Children murdered by their parents became a prominent theme in ghost folklore in the 1700s. 

Considering the fact that mothers who were seduced and abandoned would not have wanted the disgrace of a child out of wedlock—and the fact many women were not able to provide for their offspring-- sadly led to the desperate act of murder. 

Historians also point to the medieval law where second wives could inherit their husband’s property if all his children had passed away. Hence stepmothers had an incentive to get rid of their stepchildren. 

Fairy tales written at the time reflect this theme—Hansel and Gretel and Sleeping Beauty, to name just two.

The spirits of these murdered children, in England, are called "Radiant Boys" because they glow brightly when they appear. 

They are described as being young boys who have blonde hair and are often described as almost being on fire. These apparitions appear briefly and then just fade away. 

They were most often seen in Cumberland and Northumberland in the northern part of England—this area had many German immigrants who came to find work during the late 18th and early 19th centuries at the height of the Industrial Revolution. 

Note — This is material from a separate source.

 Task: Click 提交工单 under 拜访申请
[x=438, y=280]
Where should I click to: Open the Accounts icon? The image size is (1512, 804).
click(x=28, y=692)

It is believed the Germans passed on their beliefs and fascination with kindermordrinn to the British. Most of the sightings of Radiant Boys were recorded during this period.

One well-known Englishman, who encountered a Radiant Boy ghost in Ireland, was Captain Robert Stewart who later would become Viscount Castlereagh after his older brother died in a tragic accident. 

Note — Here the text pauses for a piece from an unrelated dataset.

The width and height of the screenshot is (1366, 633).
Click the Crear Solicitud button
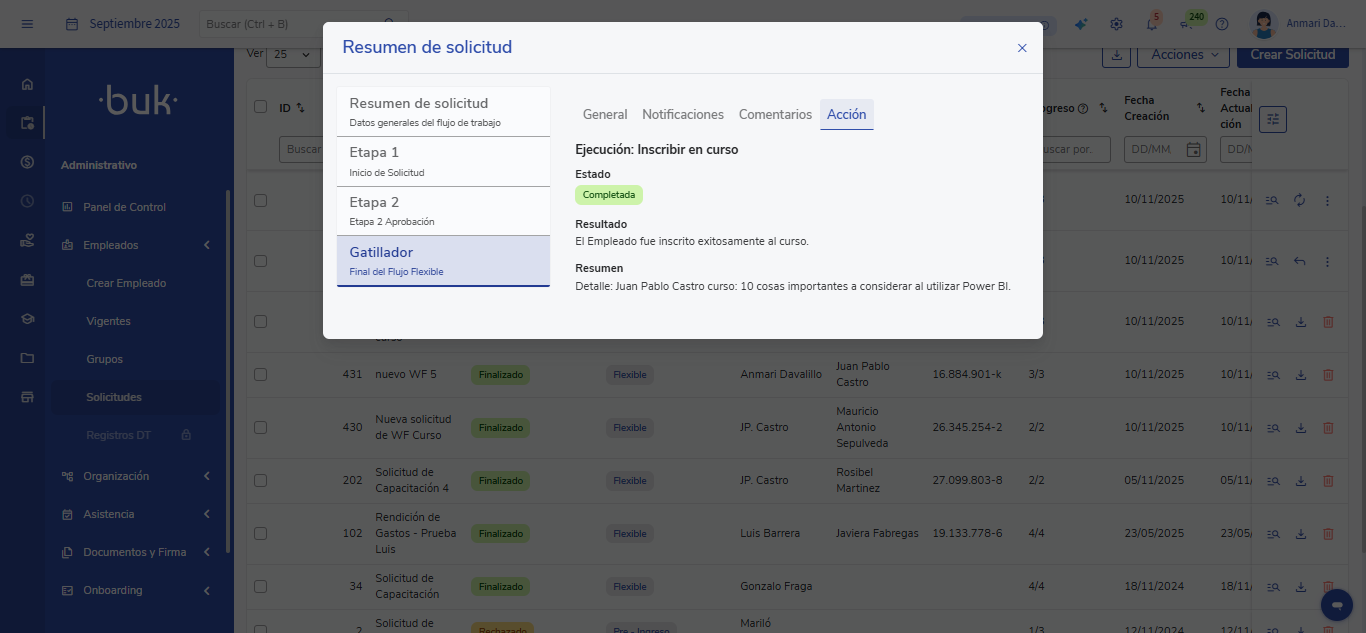point(1292,55)
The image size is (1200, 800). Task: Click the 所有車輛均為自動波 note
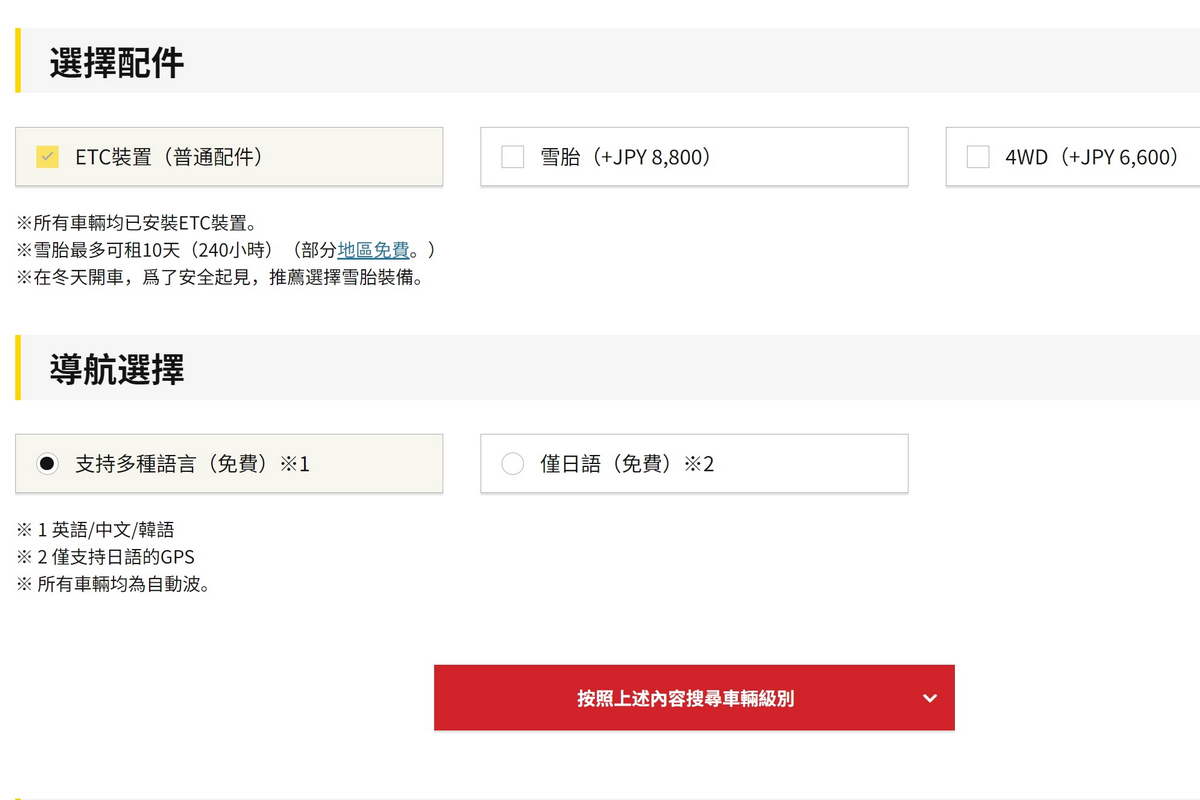click(x=114, y=584)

Out hunting in a remote part of Ireland, he got lost and was unable to find his way home in the dark. He finally stumbled upon a country house and requested shelter. 

The owner of the house who was hosting a large number of houseguests ordered his servant to find a place for the young Stewart to sleep.

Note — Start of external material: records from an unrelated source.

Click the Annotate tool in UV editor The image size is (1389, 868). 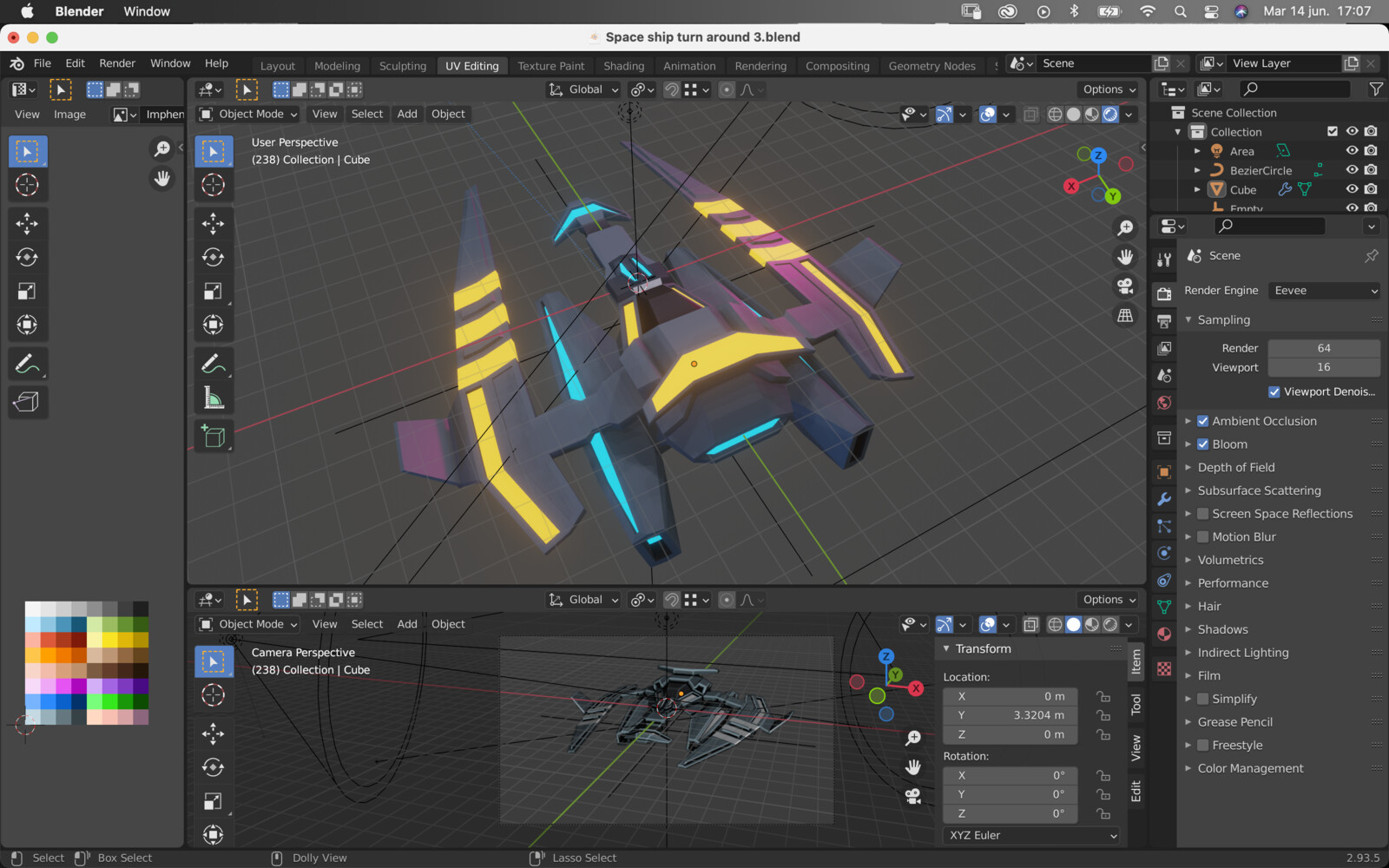[27, 364]
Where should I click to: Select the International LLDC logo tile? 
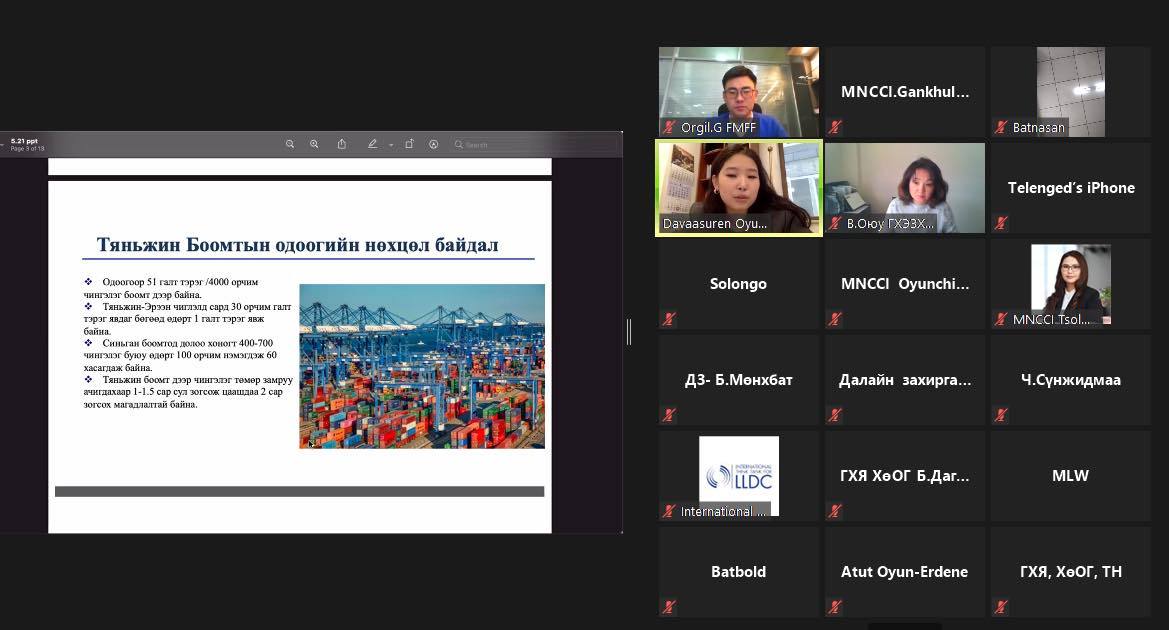(739, 475)
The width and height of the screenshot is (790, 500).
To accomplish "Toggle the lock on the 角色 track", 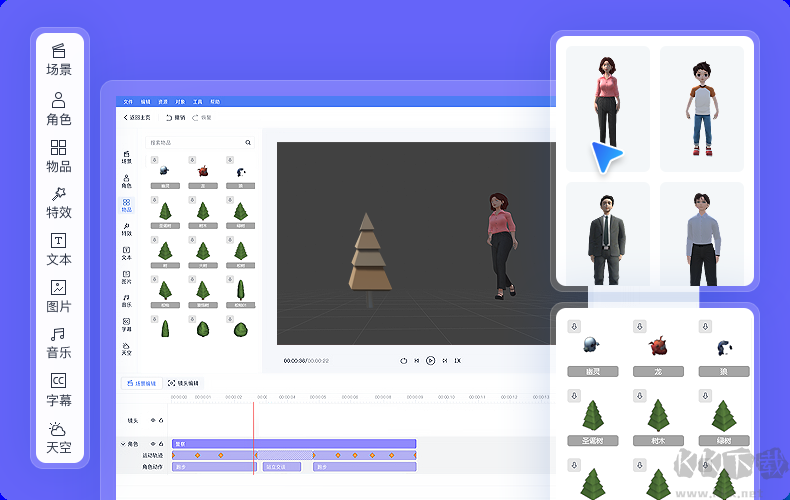I will click(161, 443).
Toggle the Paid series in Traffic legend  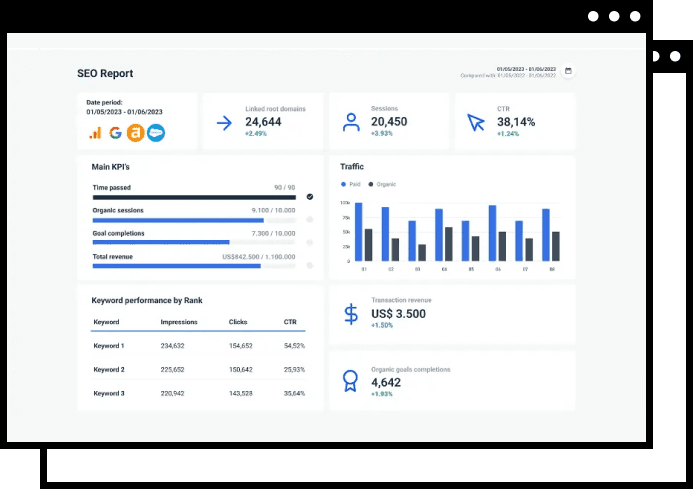(x=349, y=184)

This servant led the young man to a large room, which appeared to be neglected. After lighting a large fire, the servant left the young man alone. 

Stewart exhausted fell asleep quickly, but a bright light in the room later awakened him. At first, he thought it must be the large fire the servant had lit, but when he looked at the fireplace, he noticed the fire had burnt out. 

Startled, he then saw a boy floating above him, this figure was glowing brightly. The boy looked down at him intently and then just disappeared.

The next morning when he announced he was leaving he mentioned what he had seen to the owner, this man immediately summoned the servant who had led him to the room. 

When questioned, this man admitted that he had taken the young Stewart to the “haunted room” where the Radiant Boy was seen. He defended his actions by stating that he had lit a massive fire to keep the ghost at bay. 

The owner now angry, explained that he had forbidden anyone from entering the room. He apologized to the young Stewart and went on to explain his home’s history.

It seems that the ghost of the Radiant Boy was one of his ancestors who had been killed by his demented mother. He warned the young man that when the spirit appeared to someone, it meant they would rise to great power, but then they would die a sudden violent death. 

The young Captain laughed at this warning, not believing it. But unfortunately, this prediction came true.

Robert Stewart after becoming the Viscount left the military and entered politics. He ascended quickly in his new career choice. He served as the British Foreign Secretary during the Napoleonic Wars. He also served as the leader of the House of Commons. 

Never a popular leader the Viscount not able to handle the pressures of his position descended into madness. In 1822, he committed suicide by cutting his own throat.